The UK government is delaying the restrictions on multibuy deals and advertising foods high in fat, salt or sugar (HFSS) for a year as a result of the “unprecedented” squeeze on living standards.

Despite being planned for this October, the high in fat, sugar and salt (HFSS) foods and drinks multi-buy promotion ban  has been pushed back by a full year.

Rules banning multibuy deals on ‘unhealthy’ foods and drinks – including buy one get one free (BOGOF), ‘3 for 2’, and restricting free refills for soft drinks – will now be delayed until October 2023.

A ban on TV adverts for HFSS products before the 9pm watershed and on paid-for adverts online has also been delayed to January 2024.

However, restrictions on where HFSS foods can be placed in-store will still go ahead in October 2022 as planned.

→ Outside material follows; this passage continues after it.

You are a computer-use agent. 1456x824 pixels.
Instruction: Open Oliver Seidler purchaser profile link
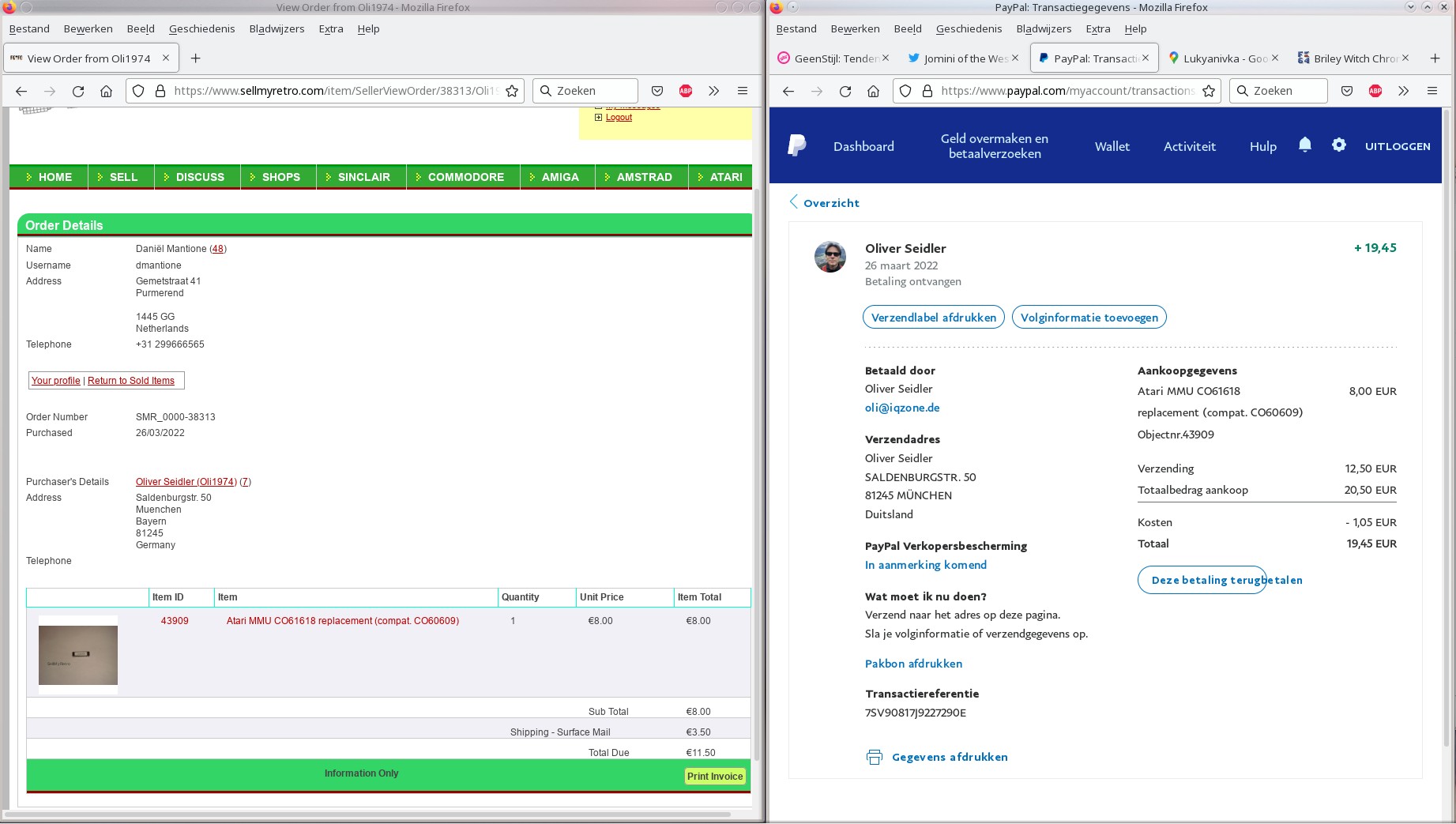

According to the Department of Health and Social Care (DHSC) officials, the deferral of the buy-one-get-one-free ban was to give ministers a chance to assess the impact on household finances as inflation and household bills continue to rise.

READ MORE: HFSS promotion ban tipped to be scrapped in government u-turn

However, health campaigners have accused Prime Minister Boris Johnson of “playing politics” with children’s health, following research which has revealed one in five children aged between 10 and 11 are thought to be obese in the UK.

Public Health minister Maggie Throup insisted that the government remain determined to tackle the issue of childhood obesity.

“We’re committed to doing everything we can to help people live healthier lives,” she said.

“Pausing restrictions on deals like buy-one-get-one-free will allow us to understand its impact on consumers in light of an unprecedented global economic situation.”

Children’s Food Campaign’s Barbara Crowther said the government should be moving faster on buy-one-get-one-free deals, not “delaying and dithering”.

“Obesity is spiking and millions of families can’t afford to put proper food on the table. Multi-buy offers make people spend more on junk, and less on healthy food,” she said.

“This delay threatens the UK target to halve childhood obesity by 2030. Boris is playing politics with our children’s health.”

However industry body the Food and Drink Federation (FDF) welcomed the “pragmatism” of the government’s decision.

Chief scientific officer Kate Halliwell said: “At a time when both families and our manufacturers are struggling with high inflation, it makes sense to delay the restrictions on volume promotions for everyday food and drink products, including breakfast cereals, ready meals and yoghurts, as it risked further stretching already-pressed household budgets.

“We also welcome the delay to the start of advertising restrictions, given the time it will take our industry to prepare for the change in law.”